> **Given instruction**
Format the lines from the one containing "Select the MZ" through the one containing "Action: coord(80,65)", both included, as a JSON list of strings with one string per line and blank lines omitted.

> **Records to process**

▽

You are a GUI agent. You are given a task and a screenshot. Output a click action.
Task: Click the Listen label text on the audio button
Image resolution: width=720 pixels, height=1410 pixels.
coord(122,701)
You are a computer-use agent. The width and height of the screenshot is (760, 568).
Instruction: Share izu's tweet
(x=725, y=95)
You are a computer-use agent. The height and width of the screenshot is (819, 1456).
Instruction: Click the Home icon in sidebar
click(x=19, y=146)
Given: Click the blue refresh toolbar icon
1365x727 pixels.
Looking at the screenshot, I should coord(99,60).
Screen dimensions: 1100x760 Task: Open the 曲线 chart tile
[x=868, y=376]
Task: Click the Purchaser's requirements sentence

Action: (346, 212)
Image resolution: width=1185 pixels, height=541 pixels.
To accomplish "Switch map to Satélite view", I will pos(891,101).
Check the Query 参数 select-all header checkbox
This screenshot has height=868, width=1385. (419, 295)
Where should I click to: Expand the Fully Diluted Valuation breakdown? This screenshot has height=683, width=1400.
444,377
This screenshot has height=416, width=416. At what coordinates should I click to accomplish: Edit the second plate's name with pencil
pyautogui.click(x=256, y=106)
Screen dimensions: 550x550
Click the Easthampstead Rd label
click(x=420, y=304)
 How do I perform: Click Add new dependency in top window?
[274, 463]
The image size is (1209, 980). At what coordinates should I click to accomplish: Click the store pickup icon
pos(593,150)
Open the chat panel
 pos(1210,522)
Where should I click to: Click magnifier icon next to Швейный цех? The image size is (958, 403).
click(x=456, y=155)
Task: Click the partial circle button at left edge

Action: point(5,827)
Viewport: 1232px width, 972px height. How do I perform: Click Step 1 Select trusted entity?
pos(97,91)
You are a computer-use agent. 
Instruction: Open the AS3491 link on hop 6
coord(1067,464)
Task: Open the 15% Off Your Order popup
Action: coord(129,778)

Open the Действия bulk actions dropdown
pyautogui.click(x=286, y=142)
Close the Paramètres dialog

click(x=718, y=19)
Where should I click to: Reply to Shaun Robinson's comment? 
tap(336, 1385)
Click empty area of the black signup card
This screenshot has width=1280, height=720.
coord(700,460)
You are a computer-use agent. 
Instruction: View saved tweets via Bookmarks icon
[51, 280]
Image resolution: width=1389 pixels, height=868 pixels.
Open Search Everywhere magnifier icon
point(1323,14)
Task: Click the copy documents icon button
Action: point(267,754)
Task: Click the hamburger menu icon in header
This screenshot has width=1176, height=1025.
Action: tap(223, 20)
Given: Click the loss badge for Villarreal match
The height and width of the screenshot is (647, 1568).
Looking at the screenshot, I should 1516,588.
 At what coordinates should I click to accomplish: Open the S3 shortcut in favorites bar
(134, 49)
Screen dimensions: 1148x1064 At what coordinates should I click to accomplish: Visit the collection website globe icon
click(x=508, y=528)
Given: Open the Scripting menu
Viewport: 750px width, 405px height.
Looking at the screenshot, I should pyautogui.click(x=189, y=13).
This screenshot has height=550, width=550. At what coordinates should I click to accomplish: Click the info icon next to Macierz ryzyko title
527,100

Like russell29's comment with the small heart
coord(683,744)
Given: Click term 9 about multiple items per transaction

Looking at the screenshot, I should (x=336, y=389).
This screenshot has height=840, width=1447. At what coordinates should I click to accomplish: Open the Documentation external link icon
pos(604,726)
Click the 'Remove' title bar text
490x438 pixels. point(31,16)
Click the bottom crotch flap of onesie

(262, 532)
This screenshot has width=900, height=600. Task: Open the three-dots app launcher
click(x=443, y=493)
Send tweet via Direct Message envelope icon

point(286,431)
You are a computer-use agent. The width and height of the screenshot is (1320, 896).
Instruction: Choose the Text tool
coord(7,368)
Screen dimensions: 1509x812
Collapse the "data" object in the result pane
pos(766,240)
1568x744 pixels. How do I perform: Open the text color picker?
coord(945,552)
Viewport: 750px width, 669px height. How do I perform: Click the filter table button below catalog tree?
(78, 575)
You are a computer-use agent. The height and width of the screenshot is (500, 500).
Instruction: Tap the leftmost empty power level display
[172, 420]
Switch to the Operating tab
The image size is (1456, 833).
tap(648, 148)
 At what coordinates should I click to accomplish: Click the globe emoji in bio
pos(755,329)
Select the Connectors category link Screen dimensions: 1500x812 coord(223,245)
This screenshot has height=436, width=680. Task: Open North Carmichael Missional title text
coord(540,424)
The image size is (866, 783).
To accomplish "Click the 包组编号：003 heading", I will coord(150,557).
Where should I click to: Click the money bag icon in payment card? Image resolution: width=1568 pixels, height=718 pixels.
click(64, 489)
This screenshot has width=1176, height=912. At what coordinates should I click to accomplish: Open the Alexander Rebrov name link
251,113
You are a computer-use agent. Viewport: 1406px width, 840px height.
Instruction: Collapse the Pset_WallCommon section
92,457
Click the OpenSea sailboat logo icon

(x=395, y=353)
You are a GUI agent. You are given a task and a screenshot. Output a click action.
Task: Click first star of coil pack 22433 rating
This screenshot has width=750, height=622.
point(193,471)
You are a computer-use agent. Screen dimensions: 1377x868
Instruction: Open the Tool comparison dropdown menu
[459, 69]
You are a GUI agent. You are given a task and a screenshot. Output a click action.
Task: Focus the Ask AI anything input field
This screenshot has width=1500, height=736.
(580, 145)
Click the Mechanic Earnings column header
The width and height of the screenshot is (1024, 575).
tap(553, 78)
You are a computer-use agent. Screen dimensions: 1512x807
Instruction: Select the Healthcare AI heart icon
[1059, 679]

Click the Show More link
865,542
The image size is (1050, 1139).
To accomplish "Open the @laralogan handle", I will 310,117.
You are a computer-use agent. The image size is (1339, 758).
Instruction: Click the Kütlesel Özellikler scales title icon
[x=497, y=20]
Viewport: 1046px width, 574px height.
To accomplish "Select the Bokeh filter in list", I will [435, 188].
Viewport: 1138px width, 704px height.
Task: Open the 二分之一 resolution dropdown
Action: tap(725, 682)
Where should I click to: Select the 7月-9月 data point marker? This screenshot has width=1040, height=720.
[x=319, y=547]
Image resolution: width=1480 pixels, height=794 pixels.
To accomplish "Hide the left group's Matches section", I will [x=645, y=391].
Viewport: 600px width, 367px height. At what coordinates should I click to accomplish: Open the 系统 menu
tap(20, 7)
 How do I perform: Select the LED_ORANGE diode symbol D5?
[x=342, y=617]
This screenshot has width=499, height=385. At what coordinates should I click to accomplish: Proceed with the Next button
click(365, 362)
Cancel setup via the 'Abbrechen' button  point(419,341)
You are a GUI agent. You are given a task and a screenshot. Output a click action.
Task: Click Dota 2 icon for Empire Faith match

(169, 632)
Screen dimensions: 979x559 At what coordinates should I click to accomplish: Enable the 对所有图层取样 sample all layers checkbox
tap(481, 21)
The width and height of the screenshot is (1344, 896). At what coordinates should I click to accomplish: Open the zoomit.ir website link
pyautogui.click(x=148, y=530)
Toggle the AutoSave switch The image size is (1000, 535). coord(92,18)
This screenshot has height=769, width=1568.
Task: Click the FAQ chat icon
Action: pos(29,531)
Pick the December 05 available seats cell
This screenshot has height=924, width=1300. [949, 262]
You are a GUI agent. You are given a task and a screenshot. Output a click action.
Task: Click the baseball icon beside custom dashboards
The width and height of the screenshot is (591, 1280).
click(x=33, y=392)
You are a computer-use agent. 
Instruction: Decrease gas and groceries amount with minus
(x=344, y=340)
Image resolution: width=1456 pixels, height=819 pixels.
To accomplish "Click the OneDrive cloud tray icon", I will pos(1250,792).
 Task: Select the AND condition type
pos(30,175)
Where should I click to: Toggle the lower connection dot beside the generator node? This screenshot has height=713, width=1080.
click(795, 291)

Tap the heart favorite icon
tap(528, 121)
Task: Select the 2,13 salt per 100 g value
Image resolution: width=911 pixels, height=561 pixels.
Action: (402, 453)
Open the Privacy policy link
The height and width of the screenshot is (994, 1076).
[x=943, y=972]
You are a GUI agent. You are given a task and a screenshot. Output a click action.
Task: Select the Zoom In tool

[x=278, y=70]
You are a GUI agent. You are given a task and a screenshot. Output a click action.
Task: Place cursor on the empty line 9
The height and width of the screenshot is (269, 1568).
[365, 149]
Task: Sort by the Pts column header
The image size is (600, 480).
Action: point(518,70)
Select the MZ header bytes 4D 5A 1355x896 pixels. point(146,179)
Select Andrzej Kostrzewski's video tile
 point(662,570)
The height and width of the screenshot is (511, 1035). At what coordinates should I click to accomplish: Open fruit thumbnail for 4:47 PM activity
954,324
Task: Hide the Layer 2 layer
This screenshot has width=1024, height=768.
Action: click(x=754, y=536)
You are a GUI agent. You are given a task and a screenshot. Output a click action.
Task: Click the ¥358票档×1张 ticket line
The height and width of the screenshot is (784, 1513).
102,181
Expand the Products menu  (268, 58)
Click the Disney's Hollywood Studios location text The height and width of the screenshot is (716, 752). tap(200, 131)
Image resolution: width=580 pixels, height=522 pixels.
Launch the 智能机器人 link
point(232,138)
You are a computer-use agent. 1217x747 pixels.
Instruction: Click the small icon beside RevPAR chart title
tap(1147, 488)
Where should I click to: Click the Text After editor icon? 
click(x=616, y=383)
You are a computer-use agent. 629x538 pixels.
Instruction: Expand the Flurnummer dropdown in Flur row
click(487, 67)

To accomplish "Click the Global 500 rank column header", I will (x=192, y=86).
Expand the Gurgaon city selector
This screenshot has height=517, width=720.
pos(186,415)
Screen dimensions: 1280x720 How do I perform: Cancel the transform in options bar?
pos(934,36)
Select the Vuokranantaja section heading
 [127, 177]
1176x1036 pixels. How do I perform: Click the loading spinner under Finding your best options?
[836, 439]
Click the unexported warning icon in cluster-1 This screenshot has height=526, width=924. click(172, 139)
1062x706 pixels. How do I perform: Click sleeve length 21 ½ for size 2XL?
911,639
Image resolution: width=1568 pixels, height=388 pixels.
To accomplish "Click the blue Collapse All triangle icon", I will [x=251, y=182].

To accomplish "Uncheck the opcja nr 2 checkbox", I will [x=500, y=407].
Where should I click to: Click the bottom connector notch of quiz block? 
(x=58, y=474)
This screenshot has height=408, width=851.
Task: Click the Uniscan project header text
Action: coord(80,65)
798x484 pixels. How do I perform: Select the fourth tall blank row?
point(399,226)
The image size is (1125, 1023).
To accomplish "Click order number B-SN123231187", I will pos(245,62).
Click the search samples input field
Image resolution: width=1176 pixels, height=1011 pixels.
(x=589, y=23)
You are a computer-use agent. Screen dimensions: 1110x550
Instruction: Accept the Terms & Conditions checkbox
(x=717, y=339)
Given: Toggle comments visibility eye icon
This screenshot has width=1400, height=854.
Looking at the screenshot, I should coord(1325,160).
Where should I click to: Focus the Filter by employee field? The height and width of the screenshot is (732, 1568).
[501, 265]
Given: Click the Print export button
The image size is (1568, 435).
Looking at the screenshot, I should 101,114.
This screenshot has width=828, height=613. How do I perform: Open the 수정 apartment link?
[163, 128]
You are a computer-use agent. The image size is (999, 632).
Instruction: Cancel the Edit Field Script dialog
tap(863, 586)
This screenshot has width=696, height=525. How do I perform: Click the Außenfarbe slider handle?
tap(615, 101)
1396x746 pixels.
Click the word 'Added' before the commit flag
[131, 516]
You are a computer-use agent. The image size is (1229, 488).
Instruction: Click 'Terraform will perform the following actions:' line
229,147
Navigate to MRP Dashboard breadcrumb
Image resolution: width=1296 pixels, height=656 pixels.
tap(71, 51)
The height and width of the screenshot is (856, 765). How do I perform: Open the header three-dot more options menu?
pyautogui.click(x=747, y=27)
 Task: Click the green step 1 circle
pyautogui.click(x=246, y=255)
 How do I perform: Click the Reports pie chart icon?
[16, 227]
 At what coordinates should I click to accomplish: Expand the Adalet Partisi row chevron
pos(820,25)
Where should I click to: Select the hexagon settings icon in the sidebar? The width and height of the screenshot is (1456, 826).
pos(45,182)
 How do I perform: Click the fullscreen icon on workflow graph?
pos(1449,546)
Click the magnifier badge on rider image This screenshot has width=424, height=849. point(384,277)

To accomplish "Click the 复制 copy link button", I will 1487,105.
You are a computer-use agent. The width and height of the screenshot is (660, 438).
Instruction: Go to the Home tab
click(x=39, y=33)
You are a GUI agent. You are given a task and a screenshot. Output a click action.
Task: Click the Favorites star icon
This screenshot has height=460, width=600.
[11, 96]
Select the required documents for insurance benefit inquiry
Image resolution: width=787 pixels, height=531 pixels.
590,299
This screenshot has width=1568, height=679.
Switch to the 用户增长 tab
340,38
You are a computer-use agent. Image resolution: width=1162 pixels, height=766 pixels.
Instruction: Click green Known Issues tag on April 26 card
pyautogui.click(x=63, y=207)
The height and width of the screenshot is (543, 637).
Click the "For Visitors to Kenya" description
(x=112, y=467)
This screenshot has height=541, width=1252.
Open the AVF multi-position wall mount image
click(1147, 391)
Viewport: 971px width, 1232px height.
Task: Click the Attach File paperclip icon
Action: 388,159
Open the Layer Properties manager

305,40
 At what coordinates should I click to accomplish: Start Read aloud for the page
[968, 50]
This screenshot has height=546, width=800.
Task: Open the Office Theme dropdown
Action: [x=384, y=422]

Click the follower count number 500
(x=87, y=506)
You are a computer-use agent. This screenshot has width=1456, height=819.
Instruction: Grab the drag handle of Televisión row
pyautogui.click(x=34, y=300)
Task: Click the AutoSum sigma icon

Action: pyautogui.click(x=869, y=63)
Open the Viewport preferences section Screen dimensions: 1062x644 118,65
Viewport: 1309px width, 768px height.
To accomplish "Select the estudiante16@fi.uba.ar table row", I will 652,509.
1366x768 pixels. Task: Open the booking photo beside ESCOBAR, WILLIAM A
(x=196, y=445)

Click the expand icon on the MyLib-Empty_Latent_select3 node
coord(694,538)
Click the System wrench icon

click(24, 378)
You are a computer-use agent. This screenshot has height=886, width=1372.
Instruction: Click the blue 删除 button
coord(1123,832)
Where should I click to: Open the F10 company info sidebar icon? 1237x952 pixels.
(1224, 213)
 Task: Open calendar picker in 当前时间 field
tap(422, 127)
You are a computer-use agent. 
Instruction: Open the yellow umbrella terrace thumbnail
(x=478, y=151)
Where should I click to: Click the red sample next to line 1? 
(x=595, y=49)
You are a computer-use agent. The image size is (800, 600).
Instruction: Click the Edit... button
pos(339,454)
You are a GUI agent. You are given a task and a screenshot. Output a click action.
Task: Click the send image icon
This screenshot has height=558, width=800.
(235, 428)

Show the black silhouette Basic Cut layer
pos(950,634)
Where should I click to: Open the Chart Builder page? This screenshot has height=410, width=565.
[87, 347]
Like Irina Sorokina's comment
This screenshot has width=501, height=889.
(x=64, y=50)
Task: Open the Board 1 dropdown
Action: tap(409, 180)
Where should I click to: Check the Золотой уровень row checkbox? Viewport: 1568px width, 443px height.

△

> **Answer below**
[
  "Select the MZ header bytes 4D 5A 1355x896 pixels. point(146,179)",
  "Select Andrzej Kostrzewski's video tile",
  " point(662,570)",
  "The height and width of the screenshot is (511, 1035). At what coordinates should I click to accomplish: Open fruit thumbnail for 4:47 PM activity",
  "954,324",
  "Task: Hide the Layer 2 layer",
  "This screenshot has width=1024, height=768.",
  "Action: click(x=754, y=536)",
  "You are a GUI agent. You are given a task and a screenshot. Output a click action.",
  "Task: Click the ¥358票档×1张 ticket line",
  "The height and width of the screenshot is (784, 1513).",
  "102,181",
  "Expand the Products menu  (268, 58)",
  "Click the Disney's Hollywood Studios location text The height and width of the screenshot is (716, 752). tap(200, 131)",
  "Image resolution: width=580 pixels, height=522 pixels.",
  "Launch the 智能机器人 link",
  "point(232,138)",
  "You are a computer-use agent. 1217x747 pixels.",
  "Instruction: Click the small icon beside RevPAR chart title",
  "tap(1147, 488)",
  "Where should I click to: Click the Text After editor icon? ",
  "click(x=616, y=383)",
  "You are a computer-use agent. 629x538 pixels.",
  "Instruction: Expand the Flurnummer dropdown in Flur row",
  "click(487, 67)",
  "To accomplish \"Click the Global 500 rank column header\", I will (x=192, y=86).",
  "Expand the Gurgaon city selector",
  "This screenshot has height=517, width=720.",
  "pos(186,415)",
  "Screen dimensions: 1280x720 How do I perform: Cancel the transform in options bar?",
  "pos(934,36)",
  "Select the Vuokranantaja section heading",
  " [127, 177]",
  "1176x1036 pixels. How do I perform: Click the loading spinner under Finding your best options?",
  "[836, 439]",
  "Click the unexported warning icon in cluster-1 This screenshot has height=526, width=924. click(172, 139)",
  "1062x706 pixels. How do I perform: Click sleeve length 21 ½ for size 2XL?",
  "911,639",
  "Image resolution: width=1568 pixels, height=388 pixels.",
  "To accomplish \"Click the blue Collapse All triangle icon\", I will [x=251, y=182].",
  "To accomplish \"Uncheck the opcja nr 2 checkbox\", I will [x=500, y=407].",
  "Where should I click to: Click the bottom connector notch of quiz block? ",
  "(x=58, y=474)",
  "This screenshot has height=408, width=851.",
  "Task: Click the Uniscan project header text",
  "Action: coord(80,65)"
]